Active accounts: data is kept as long as you have one. Toggle finance tracking off any time; the data already entered remains until you delete it.
Closed accounts: 7 years for financial records (per IRS retention requirements for income, deposits, and 1099 reporting), then deleted. Non-financial data (profile, portfolio, DM logs) is removed promptly when you close the account.
Stripe Connect dormant accounts: after 60 days of inactivity, your Connect payment line auto-pauses (a 14-day-out warning email goes first). Re-activating is one click. This is a cost-control measure that also limits the surface of dormant data we hold. (Source: DECISIONS-NEEDED.md §2.7.)
SMS opt-outs: kept indefinitely so we never re-message someone who said stop.
Backups: we keep encrypted backups for up to 30 days for disaster recovery; deletions propagate through the next backup cycle.
Logs: request logs (with IP and minimal request metadata) are retained for up to 90 days for security and abuse investigation, then rotated.

If retention timelines change in any meaningful way, we'll update this section and note the change in the changelog.

08. Children's privacy

Estilo is built for adults. You must be 18 or older to use Estilo as either an artist or a client. We do not knowingly collect data from anyone under 18. If we discover that we have collected information from a minor, we will delete it and close the account.

If you are a parent or guardian and believe a minor has created an account, please contact us using the address in Section 10 and we will act promptly.

Note on tattoo & piercing minimums: some jurisdictions allow minors to receive tattoos or piercings with parental consent. That is a question for the artist's licensing rules in their state — Estilo's account-age requirement (18+) applies regardless of the in-person service rules of any state.

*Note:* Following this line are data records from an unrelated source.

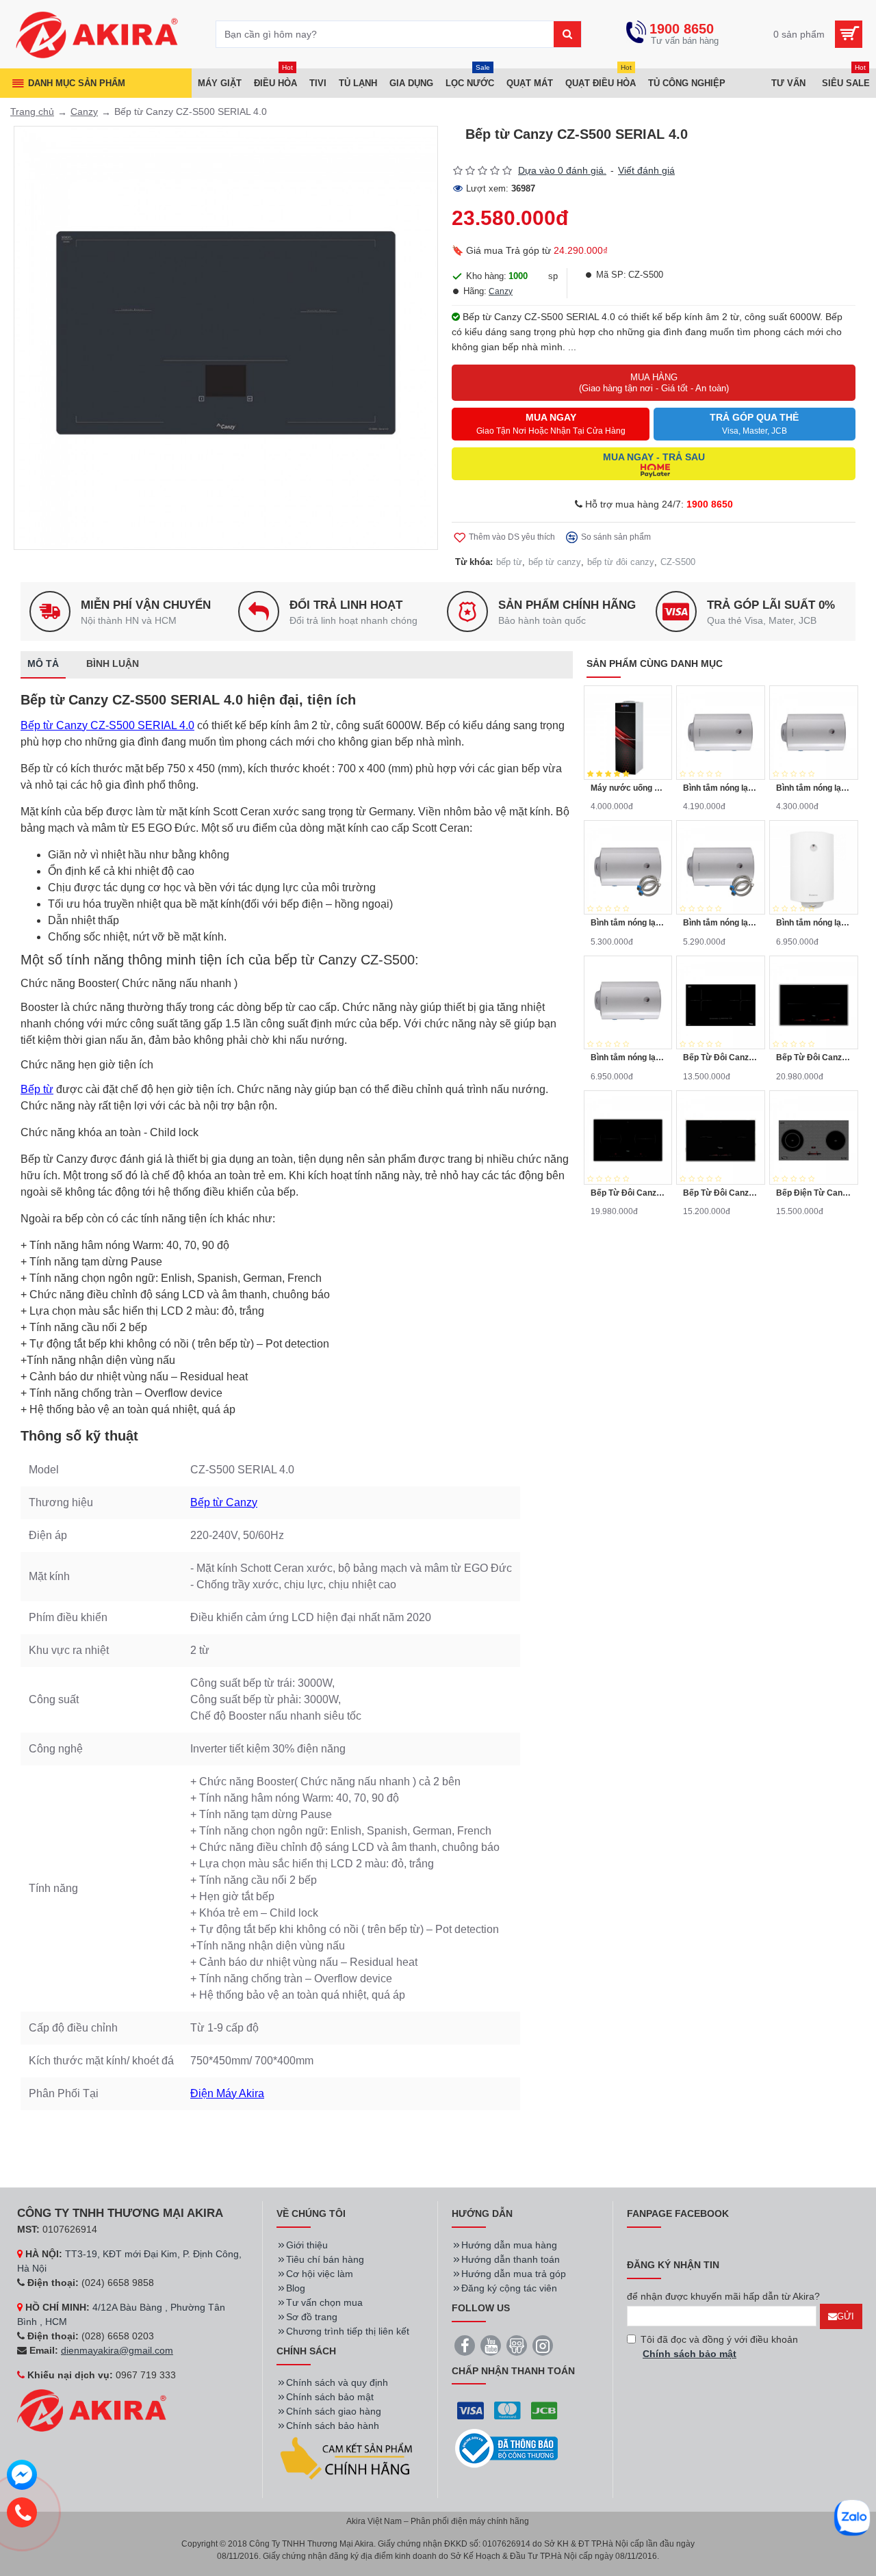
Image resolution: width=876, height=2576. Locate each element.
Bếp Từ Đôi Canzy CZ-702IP (813, 1057)
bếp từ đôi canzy (620, 562)
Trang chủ (32, 111)
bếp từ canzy (554, 562)
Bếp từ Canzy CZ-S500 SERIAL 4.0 (107, 725)
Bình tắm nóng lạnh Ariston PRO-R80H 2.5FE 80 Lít (720, 923)
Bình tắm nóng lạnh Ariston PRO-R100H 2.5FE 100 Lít (628, 1057)
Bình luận (112, 663)
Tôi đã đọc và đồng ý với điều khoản (719, 2346)
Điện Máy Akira (227, 2093)
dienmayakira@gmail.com (117, 2350)
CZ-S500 (677, 562)
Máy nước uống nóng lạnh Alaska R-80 (628, 788)
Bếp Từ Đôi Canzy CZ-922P (720, 1057)
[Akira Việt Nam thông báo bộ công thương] (506, 2448)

09. Changes to this policy

We may update this Privacy Policy from time to time as the product evolves, vendors change, or laws change. When we make a meaningful change, we will:

Update the "Last updated" date at the top of this page.
Add an entry to the changelog (we will add the changelog section in the v1 lawyer-reviewed release).
For significant changes, notify active users by email and in-app at least 14 days before the change takes effect.

If you keep using Estilo after a meaningful change, that means you accept the updated policy. If you don't, you can export your data and close your account at any time.

10. Contact

Questions, requests, complaints, or law-enforcement inquiries:

Email: hello@estilo.app

Privacy-specific requests can also go to privacy@estilo.app once the inboxes are stood up. Until then, the hello@ address routes to the founder directly.

Mailing address and registered-entity details will be added in the lawyer-reviewed final policy.